Mitochondrial protein in cardiac muscle cells linked to heart failure, study finds
Reducing a protein found in the mitochondria of cardiac muscle cells initiates cardiac dysfunction and heart failure, a finding that could provide insight for new treatments for cardiovascular diseases, a study led by Georgia State University has shown.
The researchers discovered that reducing an outer mitochondrial membrane protein, FUN14 domain containing 1 (FUNDC1), in cardiac muscle cells, also known as cardiomyocytes, activates and worsens cardiac dysfunction. Also, disrupting how FUNDC1 binds to a particular receptor inhibited the release of calcium from another cell structure, the endoplasmic reticulum (ER), into the mitochondria of these cells and resulted in mitochondrial dysfunction, cardiac dysfunction and heart failure. The findings are published in the journal Circulation.
Mitochondria play numerous roles in the body, including energy production, reactive oxygen species generation and signal transduction. Because the myocardium, the muscular wall of the heart, is a high-energy-demand tissue, mitochondria play a central role in maintaining optimal cardiac performance. Growing evidence suggests deregulated mitochondrial activity plays a causative role in cardiovascular diseases.

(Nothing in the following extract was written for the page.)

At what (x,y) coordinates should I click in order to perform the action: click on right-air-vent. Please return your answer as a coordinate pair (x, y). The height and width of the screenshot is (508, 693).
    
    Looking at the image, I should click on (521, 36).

In the body, mitochondria and ER are interconnected and form their own endomembrane networks. The points where mitochondria and ER make physical contact and communicate are known as mitochondria-associated ER membranes (MAMs). MAMs play a major role in regulating the transfer of calcium between ER and mitochondria. Dysfunctional MAMs are involved in several neuronal disorders, including Alzheimer's disease and Parkinson's disease. Until now, the role of MAMs in cardiac pathologies has not been well understood.
"Our study found the formation of MAMs mediated by the mitochondrial membrane protein FUNDC1 was significantly suppressed in patients with heart failure, which provides evidence that FUNDC1 and MAMs actively participate in the development of heart failure," said Dr. Ming-Hui Zou, director of the Center for Molecular and Translational Medicine at Georgia State and a Georgia Research Alliance Eminent Scholar in Molecular Medicine. "This work has important clinical implications and provides support that restoring proper function of MAMs may be a novel target for treating heart failure."
The researchers used mouse neonatal cardiomyocytes, mice with a genetic deletion of the FUNDC1 gene, control mice with no genetic deficiencies and the cardiac tissues of patients with heart failure.
The cardiac functions of the mice were monitored using echocardiography at 10 weeks of age. Mice with the genetic deletion of FUNDC1 had markedly reduced ventricular filling velocities, prolonged left ventricular isovolumic relaxation time, diastolic dysfunction, decreased cardiac output (which indicates impaired systolic functions) and interstitial fibrosis of the myocardium, among other issues. The mitochondria in the hearts of mice with FUNDC1 gene deletion were larger and more elongated, a 2.5-fold increase of size compared to mitochondria in the control mice.
To determine if FUNDC1 reduction occurred in human hearts and contributed to heart failure in patients, the researchers examined four heart specimens from heart failure patients and four heart specimens from control donors. They found the levels of FUNDC1 were significantly reduced in patients with heart failure compared to control donors. Also, the contact between ER and mitochondria in failed hearts was significantly reduced. In addition, the mitochondria in heart failure hearts were more elongated compared to those in control donors.